The structure of the radial wavefunction becomes richer for higher quantum numbers. For a given principal quantum number n and orbital angular momentum quantum number ℓ, there are (n − ℓ − 1) radial nodes — values of r where R(r) = 0 and the wavefunction changes sign. For the 1s orbital (n=1, ℓ=0), there are zero nodes; the 2s (n=2, ℓ=0) has one node; the 3s has two. The 2p (n=2, ℓ=1) has zero radial nodes because ℓ takes one of the available quantum numbers away. Radial nodes slice the electron distribution into concentric shells of alternating sign — the electron has significant probability in multiple radially separated regions. These nodes are the radial analogue of the nodal planes in angular wavefunctions and represent regions of destructive quantum interference.
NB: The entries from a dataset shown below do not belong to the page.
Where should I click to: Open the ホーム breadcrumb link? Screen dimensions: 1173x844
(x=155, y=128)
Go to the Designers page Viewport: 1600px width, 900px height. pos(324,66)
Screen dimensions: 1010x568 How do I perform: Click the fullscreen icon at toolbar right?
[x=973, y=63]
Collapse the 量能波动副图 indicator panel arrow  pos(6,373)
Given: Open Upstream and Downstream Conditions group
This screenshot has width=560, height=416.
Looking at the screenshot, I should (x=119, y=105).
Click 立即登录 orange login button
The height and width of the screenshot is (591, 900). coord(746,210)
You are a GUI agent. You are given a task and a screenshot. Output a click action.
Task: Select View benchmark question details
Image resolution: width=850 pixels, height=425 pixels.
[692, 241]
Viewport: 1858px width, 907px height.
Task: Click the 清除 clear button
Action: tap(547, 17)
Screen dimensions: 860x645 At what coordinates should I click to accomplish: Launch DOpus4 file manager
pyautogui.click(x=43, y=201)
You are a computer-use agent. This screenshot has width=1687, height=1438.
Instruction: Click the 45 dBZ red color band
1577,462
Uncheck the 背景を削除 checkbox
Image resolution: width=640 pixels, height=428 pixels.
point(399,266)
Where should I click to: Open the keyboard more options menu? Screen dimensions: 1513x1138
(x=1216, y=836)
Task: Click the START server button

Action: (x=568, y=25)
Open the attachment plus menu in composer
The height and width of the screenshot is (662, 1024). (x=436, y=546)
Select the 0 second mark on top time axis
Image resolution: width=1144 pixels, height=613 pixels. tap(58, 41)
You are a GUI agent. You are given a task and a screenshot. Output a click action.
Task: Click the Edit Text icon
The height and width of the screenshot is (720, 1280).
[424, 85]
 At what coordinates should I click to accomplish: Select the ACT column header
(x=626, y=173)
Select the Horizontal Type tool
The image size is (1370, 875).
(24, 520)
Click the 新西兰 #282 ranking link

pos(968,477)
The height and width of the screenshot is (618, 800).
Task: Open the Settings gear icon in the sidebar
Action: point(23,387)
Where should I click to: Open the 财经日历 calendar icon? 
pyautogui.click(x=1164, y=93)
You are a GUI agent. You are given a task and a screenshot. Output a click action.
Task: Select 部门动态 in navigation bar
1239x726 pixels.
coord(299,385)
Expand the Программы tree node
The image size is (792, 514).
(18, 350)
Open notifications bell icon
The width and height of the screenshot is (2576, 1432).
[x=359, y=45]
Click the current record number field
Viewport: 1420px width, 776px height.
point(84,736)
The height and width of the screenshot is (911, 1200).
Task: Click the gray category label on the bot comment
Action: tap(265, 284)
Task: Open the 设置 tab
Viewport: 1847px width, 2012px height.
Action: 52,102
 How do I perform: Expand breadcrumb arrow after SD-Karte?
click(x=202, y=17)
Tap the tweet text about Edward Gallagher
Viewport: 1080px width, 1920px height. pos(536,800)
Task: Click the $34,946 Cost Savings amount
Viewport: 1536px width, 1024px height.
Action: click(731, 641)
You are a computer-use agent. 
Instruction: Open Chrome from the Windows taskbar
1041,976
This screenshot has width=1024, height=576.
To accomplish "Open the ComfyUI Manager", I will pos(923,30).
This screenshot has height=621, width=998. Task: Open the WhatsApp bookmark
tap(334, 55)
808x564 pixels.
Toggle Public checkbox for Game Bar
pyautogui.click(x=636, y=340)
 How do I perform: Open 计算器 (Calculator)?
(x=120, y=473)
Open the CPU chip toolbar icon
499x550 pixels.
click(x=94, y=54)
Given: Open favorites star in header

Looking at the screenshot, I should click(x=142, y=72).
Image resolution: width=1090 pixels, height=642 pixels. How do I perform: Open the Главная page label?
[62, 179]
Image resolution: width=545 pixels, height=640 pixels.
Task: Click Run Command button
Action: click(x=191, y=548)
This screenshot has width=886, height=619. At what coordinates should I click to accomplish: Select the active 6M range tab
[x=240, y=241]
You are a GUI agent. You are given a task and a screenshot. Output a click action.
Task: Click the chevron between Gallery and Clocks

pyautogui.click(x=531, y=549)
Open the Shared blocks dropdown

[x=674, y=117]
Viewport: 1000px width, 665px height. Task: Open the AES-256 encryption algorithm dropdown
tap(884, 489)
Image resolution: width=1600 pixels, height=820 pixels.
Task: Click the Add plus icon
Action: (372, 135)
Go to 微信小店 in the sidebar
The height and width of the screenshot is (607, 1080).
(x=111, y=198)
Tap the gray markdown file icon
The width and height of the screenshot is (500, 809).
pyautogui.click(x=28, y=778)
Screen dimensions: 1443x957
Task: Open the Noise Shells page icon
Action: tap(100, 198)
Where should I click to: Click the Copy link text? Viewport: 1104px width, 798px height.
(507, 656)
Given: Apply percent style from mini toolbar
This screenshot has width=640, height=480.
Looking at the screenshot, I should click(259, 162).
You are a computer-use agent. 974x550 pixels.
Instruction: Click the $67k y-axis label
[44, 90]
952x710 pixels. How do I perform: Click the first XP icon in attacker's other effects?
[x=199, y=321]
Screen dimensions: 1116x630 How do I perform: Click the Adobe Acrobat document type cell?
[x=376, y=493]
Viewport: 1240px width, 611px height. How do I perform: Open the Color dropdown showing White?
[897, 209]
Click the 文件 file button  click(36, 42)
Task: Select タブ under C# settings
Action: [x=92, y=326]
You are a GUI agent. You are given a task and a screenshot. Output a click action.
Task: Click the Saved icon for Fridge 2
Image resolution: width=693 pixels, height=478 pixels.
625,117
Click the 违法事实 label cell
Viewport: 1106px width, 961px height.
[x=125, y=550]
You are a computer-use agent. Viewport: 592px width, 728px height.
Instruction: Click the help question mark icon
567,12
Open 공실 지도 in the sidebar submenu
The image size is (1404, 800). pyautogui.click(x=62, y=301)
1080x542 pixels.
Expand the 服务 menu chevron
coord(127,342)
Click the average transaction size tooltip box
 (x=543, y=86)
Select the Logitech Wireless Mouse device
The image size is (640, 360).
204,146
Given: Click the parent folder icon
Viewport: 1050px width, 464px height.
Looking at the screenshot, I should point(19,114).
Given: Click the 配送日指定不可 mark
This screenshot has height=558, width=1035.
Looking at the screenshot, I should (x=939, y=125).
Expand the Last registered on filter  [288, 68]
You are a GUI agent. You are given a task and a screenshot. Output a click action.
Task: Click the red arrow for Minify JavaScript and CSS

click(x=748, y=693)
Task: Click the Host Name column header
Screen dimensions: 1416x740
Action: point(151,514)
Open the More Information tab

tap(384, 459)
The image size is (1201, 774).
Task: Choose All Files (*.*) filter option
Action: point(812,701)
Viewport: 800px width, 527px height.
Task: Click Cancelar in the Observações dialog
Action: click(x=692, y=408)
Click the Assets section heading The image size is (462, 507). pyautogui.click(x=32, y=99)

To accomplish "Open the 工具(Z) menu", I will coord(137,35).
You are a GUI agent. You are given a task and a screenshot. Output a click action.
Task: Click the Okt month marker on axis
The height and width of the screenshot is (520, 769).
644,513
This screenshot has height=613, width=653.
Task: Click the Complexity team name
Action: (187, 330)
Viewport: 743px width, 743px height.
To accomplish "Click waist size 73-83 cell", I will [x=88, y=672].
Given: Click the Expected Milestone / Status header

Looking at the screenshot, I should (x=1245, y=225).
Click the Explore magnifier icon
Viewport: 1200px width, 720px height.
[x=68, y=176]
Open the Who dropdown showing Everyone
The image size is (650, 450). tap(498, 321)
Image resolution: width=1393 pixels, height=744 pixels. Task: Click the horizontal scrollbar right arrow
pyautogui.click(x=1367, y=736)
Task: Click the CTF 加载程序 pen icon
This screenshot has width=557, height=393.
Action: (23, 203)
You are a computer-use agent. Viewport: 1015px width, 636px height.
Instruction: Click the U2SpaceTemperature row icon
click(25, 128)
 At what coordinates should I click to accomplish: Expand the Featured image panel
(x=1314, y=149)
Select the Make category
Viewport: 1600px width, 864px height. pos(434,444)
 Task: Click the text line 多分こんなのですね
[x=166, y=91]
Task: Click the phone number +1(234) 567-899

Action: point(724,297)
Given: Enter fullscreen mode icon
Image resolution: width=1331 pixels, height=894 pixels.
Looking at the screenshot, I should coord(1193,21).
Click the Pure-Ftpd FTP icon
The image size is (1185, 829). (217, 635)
The interplay between n and ℓ controls atomic size and chemical behavior. Higher n pushes the peak of P(r) to larger r: the 2s electron is on average much farther from the nucleus than the 1s electron, which is why the second shell's electrons are more easily ionized and more available for bonding. Higher ℓ at the same n also shifts probability outward because angular momentum creates a centrifugal-like barrier near the nucleus (a term ℓ(ℓ+1)/r² in the effective potential). This is why 2s electrons have some probability close to the nucleus (they can "penetrate" the inner shell and feel more nuclear charge) while 2p electrons are more shielded — a difference that drives the splitting of energy levels in multi-electron atoms and the buildup of the periodic table.